I'm sorry, but based on your requirements, I wasn't able to find a house that meets all of your criteria within your budget of 150,000 USD. The options provided above are slightly above your budget, but they do meet most of your requirements. If you are open to increasing your budget or adjusting your requirements, I can provide you with more options.
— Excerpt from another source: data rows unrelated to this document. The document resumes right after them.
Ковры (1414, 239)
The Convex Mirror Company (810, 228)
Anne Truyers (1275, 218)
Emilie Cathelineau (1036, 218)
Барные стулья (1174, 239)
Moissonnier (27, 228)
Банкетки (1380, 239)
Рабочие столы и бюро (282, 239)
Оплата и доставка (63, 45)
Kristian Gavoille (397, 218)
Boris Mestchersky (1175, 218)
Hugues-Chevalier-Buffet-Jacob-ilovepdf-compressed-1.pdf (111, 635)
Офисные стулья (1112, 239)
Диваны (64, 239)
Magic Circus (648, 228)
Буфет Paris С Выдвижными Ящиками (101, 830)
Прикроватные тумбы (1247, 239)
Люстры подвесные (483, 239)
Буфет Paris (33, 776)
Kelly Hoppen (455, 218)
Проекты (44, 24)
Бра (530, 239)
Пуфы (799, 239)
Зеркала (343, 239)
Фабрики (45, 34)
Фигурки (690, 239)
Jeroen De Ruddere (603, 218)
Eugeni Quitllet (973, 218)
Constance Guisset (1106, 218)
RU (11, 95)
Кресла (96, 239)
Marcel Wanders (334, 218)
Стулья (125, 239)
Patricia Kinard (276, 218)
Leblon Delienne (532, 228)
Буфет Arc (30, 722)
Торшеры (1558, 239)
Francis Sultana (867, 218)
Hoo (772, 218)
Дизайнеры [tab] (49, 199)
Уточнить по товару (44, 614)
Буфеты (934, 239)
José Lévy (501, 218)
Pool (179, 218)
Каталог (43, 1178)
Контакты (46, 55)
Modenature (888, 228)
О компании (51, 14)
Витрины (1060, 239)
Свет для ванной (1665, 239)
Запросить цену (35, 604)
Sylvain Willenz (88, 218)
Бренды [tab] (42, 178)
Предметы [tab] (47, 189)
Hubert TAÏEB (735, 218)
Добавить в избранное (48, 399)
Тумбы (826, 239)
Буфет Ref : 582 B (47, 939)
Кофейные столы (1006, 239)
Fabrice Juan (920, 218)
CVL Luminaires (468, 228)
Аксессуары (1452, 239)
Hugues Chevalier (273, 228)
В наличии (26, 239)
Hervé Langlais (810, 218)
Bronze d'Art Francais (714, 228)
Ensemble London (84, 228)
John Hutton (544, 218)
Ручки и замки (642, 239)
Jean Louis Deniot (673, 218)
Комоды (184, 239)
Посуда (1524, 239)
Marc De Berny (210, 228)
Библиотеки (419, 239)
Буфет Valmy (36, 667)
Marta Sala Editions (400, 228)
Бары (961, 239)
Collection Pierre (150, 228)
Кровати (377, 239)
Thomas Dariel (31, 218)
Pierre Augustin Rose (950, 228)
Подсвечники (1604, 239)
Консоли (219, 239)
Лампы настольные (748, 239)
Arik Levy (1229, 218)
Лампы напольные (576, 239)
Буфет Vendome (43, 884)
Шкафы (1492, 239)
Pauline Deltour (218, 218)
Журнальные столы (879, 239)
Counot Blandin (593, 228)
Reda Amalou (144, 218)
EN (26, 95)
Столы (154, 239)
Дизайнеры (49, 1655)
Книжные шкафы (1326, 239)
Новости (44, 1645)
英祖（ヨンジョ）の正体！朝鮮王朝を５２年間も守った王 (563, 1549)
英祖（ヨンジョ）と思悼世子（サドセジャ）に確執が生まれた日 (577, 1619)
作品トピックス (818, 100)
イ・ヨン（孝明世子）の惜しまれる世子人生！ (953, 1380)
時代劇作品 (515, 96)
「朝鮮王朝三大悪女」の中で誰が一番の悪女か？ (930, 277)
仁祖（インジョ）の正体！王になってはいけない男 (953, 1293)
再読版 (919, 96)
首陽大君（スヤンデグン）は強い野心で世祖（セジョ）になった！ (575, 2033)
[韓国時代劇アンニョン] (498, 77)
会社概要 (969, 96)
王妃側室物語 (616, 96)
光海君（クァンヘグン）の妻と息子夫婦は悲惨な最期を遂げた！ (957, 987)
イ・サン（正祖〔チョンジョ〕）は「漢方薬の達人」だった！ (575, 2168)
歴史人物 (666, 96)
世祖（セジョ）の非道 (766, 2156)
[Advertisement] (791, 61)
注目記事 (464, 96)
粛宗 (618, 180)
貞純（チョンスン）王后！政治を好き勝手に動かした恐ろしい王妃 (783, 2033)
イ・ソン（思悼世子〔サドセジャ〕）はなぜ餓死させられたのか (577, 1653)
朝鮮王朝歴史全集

Let me know how you would like to proceed.


### Test-2 : Use of LLM for Generating Personalized Descriptions

In [None]:
user_prefrences= {
    'garage': True,
    'size': 2000,
    'budget': 450000,
    'locality_requirements': [
        'in a secure environment',
        'near good schools',
        'clean',
        'mountain view'
    ],
    'bedrooms': 4,
    'bathrooms': 3
}

# Searching for listing options based on the user preferences
user_query = get_user_preference_query(user_prefrences)
similar_houses = vector_store.similarity_search(query=user_query, k=3)

response = chain.run(query=user_query, input_documents=similar_houses)
print(response)

I have found two options that meet your requirements:

1. Eastwood Heights:
- Size: 3500 square feet
- Bedrooms: 4
- Bathrooms: 3
- Price: 450000 USD
- Garage: Yes
- Pool: No
- Yard: Yes
- Basement: No
- Location: Eastwood Heights, a safe and picturesque neighborhood with top-rated schools and convenient amenities.

2. Willow Heights:
- Size: 3000 square feet
- Bedrooms: 4
- Bathrooms: 3
- Price: 450000 USD
- Garage: Yes
- Pool: No
- Yard: Yes
- Basement: Yes
- Location: Willow Heights, a peaceful and family-friendly neighborhood with great schools and amenities.

Both of these options offer spacious living areas, modern designs, and outdoor spaces perfect for families. You can consider visiting these houses to see if they meet all your requirements.